### GIVEN RECORDS
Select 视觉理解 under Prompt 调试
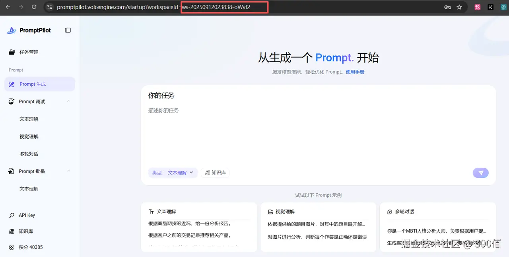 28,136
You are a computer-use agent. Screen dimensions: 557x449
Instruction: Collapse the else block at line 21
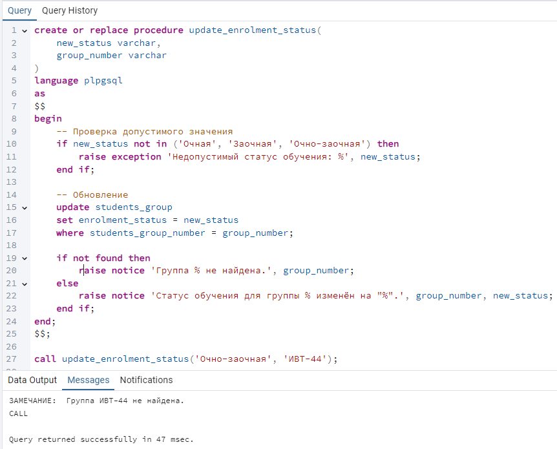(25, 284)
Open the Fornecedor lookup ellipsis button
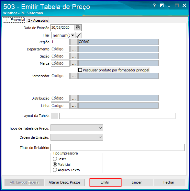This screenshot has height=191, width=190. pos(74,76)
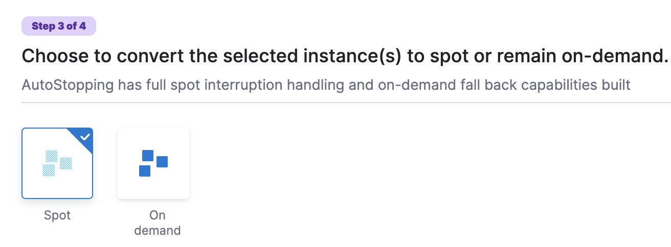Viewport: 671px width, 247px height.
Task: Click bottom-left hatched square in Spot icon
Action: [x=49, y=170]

---

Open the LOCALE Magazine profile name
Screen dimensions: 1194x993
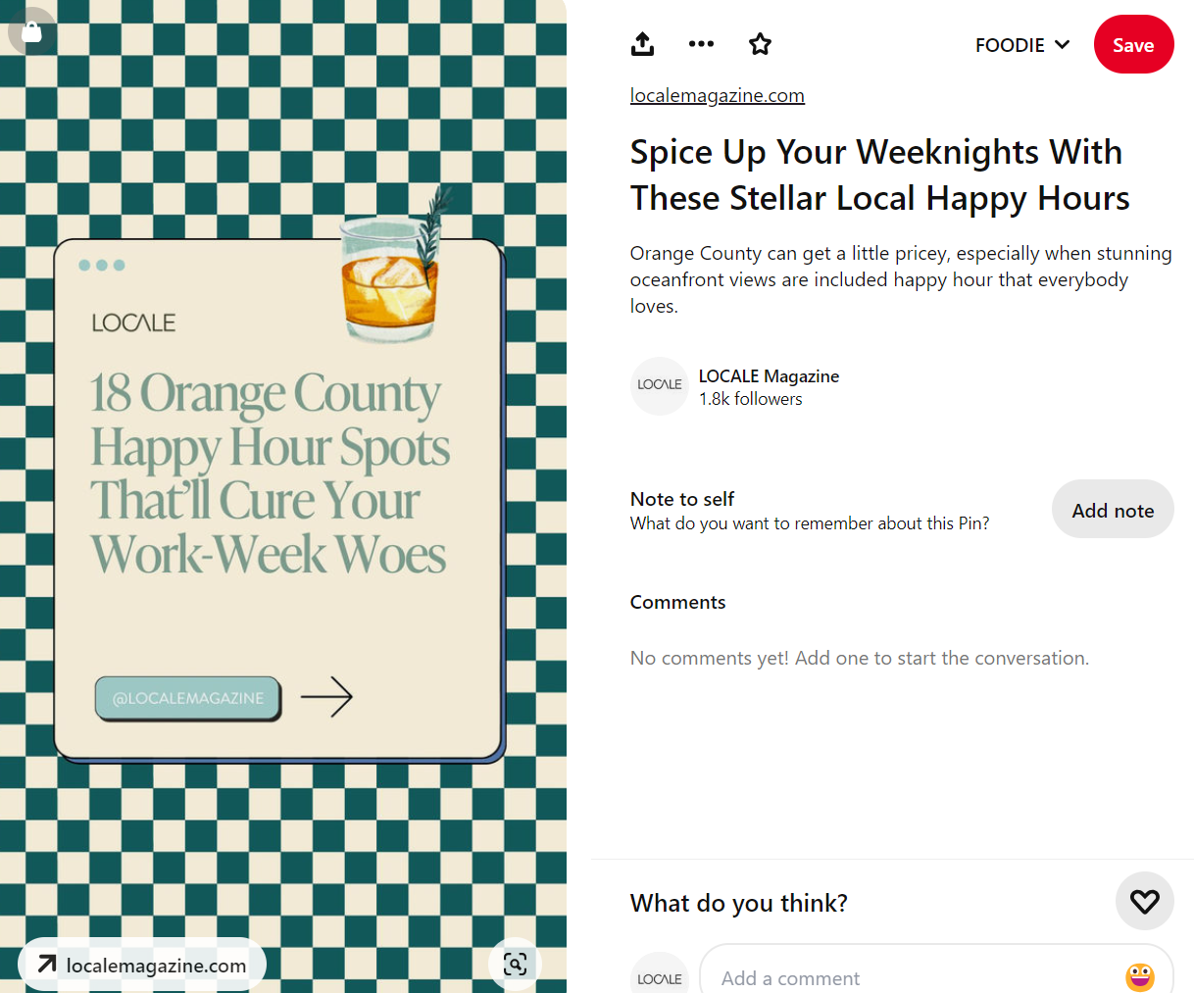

### WHAT THE EXERCISE ASKS
Please reproduce the lines from the line with "Open the LOCALE Magazine profile name" to the line with "Screen dimensions: 1194x993", both ends included, exactly as they appear above.

### RESPONSE TO THIS TASK
Open the LOCALE Magazine profile name
Screen dimensions: 1194x993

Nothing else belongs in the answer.